Mr Tan first came to the hospital in May, complaining of chest pain and dizziness following a trip to Bangkok. At first, doctors thought he had suffered a regular heart attack. But tests showed they were dealing with something far more serious.
Bacteria in the heart had caused pus to accumulate inside. Even when wiped out by antibiotics, it left an "empty shell" the size of a golf ball at the centre of the heart. Every time the organ pumped, blood filled the space. Soon, the wall of the heart around the cavity became stretched, reducing its thickness to mere millimetres.
"It became like a balloon within the heart muscle," said Prof Kofidis.
"It was threatening to burst. If this happened, he would have bled out in three minutes."
However, figuring out how to save Mr Tan's life was no easy task. Not much was known about the condition, said cardiologist Pipin Kojodjojo.

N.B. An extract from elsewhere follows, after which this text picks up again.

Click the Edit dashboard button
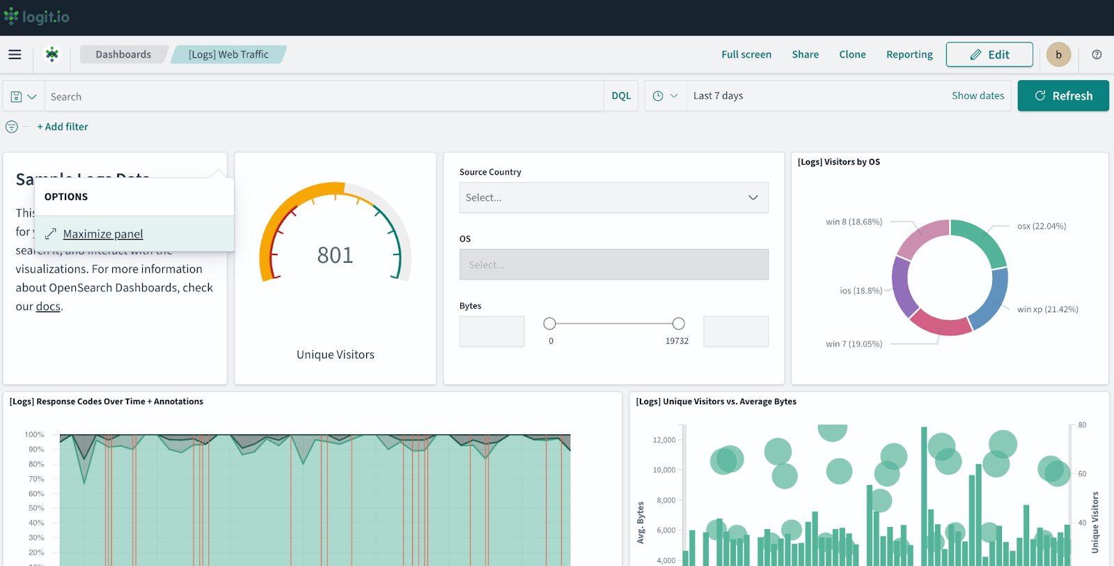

With the only two recorded cases happening back in 1977 and 1981, the doctors had little international research to fall back on. The cavity was also difficult to reach, flanked by key heart structures such as valves.
This meant the team was sailing into "uncharted waters", said Dr Kojodjojo.
Despite the dangers, it decided to press ahead with the 21/2-hour operation. During the surgery, doctors reached into the empty space from the right side of Mr Tan's heart. The cavity was cut apart, flattened and forged together. It was only then that doctors made their most surprising discovery. Mr Tan's heart had already burst.
Prof Kofidis said there was a "crater" at the back of the organ that was leaking blood. Thankfully, a very thin membrane had yet to give way, preventing him from bleeding to death. If not for this, the effect would have been like a knife stabbing into the heart, said cardiologist William Kong.
Doctors then stitched a piece of cow heart tissue over the hole to patch the leak. Mr Tan was discharged in July after making a full recovery.
Only one mystery remains: How did the bacteria, called streptococcus agalactiae, find its way into his heart? National University Hospital's infectious diseases specialist Nares Smitasin said the patient might have eaten food that was contaminated with the bacteria, which are found in the gut.
"It is strange," he admitted. "And we may never know why."